Coordinator guide
Everything you need to know to go from “I want to get them a Byline” to the book in their inbox.
What you're doing
You're the coordinator — the person who sets up the gift and sees it through. Your job is to:
- Fill in the details about the recipient and what makes them them
- Write your own memory (50–150 words about a specific moment)
- Optionally invite up to four other people to add their memories
- Pay £29 to start the book
- Read the draft and approve it before it goes to the recipient
- Optionally add a printed hardcover for £69 after you've read it
Contributors pay nothing. Only you (the coordinator) pay the £29 upfront.
The wizard — step by step
Occasion
Pick the occasion — Farewell, Birthday, Retirement, Promotion, Graduation, Just because, or Other (with your own label). This sets the tone of the chapters.
About the recipient
Three short guided questions: who they are day-to-day, why this book and why now, and what you want them to take away from reading it. Aim for 50–150 words per answer. These answers shape the whole book and also appear in contributor invite emails to help people write relevant memories.
About you
Your name and email. You'll receive the order confirmation, the dashboard link, the preview, and the approval notification here. Your name appears in the invite emails as "organised by [you]."
Genre
Pick the genre — Literary, Light humour, or Adventure — for the MVP (more genres coming). Each occasion has a suggested default. The genre shapes the voice and structure of the chapters.
Your memory
Write a specific memory of the recipient — at least 50 characters, ideally 80–150 words. This is your contribution to the book. The more concrete, the better: a specific moment, a place, an exchange. Vague praise produces generic fiction; a real story produces a real story.
Invite others (optional)
Paste email addresses (up to four) for people who know them. Each gets a personal link to answer 4 short, genre-specific questions about the recipient. The questions are designed to draw out specific moments — not generic praise. They write for free; no account needed.
Confirm and pay
Review your order, then pay £29 via Stripe. Secure checkout. Once payment clears, contributor invites go out and the collection window opens (7 days for group orders, 24 hours for solo).
After you pay
Contributor invites go out immediately
Each person you invited gets a personalised email with their own link. They answer 4 short, genre-specific questions about the recipient — questions designed to draw out specific moments and observations, not generic praise.
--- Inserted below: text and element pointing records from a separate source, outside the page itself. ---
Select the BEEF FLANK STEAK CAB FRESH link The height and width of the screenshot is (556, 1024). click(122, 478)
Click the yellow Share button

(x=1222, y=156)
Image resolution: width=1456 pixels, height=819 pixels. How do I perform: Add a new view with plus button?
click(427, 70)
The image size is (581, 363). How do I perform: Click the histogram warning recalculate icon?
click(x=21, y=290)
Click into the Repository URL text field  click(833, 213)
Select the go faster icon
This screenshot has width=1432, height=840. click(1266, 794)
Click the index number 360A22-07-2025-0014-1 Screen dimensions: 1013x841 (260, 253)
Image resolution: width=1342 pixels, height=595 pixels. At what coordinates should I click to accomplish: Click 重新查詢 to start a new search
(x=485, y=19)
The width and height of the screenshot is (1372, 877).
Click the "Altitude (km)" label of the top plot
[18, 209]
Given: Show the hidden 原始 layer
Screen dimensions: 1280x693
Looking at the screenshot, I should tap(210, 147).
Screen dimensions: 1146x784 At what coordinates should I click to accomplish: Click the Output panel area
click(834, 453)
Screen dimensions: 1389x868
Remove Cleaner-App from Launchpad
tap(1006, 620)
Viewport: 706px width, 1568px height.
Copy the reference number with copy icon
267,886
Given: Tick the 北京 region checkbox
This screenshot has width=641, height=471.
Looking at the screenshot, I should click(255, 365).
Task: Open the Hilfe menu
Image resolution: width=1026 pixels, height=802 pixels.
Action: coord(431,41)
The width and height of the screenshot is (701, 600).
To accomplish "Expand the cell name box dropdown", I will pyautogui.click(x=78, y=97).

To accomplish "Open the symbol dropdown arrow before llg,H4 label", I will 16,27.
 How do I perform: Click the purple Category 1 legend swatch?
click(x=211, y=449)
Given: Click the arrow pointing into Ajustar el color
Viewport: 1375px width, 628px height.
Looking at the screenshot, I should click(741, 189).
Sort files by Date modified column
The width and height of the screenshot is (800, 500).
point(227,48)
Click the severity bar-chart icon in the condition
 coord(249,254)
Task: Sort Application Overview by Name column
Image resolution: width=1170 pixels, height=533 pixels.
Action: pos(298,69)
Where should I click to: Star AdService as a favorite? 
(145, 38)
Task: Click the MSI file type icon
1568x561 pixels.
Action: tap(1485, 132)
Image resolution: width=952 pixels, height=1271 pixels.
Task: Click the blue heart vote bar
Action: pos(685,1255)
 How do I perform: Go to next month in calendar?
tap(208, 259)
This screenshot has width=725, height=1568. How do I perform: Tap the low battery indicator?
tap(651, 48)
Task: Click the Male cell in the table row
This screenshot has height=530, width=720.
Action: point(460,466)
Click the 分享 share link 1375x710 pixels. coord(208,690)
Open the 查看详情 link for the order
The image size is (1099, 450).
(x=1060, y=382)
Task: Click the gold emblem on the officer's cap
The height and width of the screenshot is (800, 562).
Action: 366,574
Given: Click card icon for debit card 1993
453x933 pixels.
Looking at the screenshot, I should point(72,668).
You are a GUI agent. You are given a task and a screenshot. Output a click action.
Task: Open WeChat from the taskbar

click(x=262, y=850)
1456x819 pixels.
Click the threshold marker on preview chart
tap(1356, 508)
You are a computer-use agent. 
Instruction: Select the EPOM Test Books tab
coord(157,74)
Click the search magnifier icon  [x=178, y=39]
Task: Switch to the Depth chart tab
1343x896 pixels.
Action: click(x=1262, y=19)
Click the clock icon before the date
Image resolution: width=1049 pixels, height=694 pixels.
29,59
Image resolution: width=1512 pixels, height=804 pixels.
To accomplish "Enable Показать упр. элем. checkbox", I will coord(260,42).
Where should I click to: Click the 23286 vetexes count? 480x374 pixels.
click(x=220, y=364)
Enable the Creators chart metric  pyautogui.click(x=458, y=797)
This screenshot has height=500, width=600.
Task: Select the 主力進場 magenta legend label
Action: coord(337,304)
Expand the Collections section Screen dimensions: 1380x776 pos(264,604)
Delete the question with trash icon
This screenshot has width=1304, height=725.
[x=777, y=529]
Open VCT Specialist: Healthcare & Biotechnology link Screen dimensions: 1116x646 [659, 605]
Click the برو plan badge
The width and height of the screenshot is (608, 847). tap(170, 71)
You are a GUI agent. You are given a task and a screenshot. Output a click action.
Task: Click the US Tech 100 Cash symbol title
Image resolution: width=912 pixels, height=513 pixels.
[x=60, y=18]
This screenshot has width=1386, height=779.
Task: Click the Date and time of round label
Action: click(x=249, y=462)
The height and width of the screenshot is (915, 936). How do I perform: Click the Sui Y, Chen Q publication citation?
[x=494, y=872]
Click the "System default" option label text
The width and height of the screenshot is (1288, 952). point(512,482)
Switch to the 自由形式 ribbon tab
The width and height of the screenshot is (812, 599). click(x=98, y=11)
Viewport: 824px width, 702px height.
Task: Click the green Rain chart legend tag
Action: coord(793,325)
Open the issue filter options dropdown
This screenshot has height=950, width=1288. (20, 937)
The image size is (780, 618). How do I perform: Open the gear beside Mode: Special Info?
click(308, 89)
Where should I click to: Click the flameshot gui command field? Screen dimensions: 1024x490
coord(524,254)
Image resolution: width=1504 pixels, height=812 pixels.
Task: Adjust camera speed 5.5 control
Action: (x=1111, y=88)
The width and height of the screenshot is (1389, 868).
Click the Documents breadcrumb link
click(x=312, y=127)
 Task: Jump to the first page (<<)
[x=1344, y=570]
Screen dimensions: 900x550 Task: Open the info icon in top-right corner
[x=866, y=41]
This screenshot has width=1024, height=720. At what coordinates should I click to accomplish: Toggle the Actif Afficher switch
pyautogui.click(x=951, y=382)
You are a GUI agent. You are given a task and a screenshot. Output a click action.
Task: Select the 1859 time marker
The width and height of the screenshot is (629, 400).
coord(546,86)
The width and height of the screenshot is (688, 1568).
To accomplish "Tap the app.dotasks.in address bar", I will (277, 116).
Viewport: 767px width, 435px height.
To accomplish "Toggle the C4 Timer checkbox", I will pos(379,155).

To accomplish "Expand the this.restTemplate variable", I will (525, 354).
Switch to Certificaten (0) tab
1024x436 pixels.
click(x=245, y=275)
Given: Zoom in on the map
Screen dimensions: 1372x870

They don't need an account. The answers become the raw material for the chapters.
The collection window
You set a deadline (default: 7 days from payment). When the deadline passes — or when all contributors have submitted — we start writing the book. You can remind slow contributors from your dashboard and extend the deadline once if needed.
We write the book (1–3 hours)
We weave all the memories into three chapters. You'll get an email when the preview is ready — usually within 1–3 hours of the collection window closing.
Contributors verify their passages (optional, 48 hours)
After weaving, each contributor gets an email showing the passage drawn from their answers. They can confirm it's accurate, flag a small fix, or mark it inaccurate. This happens within a 48-hour window — if they don't respond, we proceed automatically. You'll see a summary of their responses on the dashboard.
You read and approve
Read the three chapters. You can edit any section, regenerate a chapter you're not happy with (once per chapter), or regenerate the entire book (once). When you're happy, enter the recipient's email and approve — the story is delivered to them immediately.
Optional: add a printed hardcover
After you've read and approved the story, you can upgrade to a printed hardcover for £69. It's your call — you've seen the quality before you commit to print. The book is 5×8.5 inches, hardcover bound, with the recipient's name on the spine. Allow 7–10 business days for production and delivery.
Tips for a great book
Specific beats generic — "the time you fixed the server at 2am in Rome" is better than "they were always dedicated."
One specific moment is enough for a great memory. Short and concrete beats long and vague.
Brief contributors before you invite them. "Write about a specific moment you shared with [name], around 100 words" gets much better results than a cold link.
The "About them" description shapes all three chapters — a few good sentences here pays dividends across the whole book.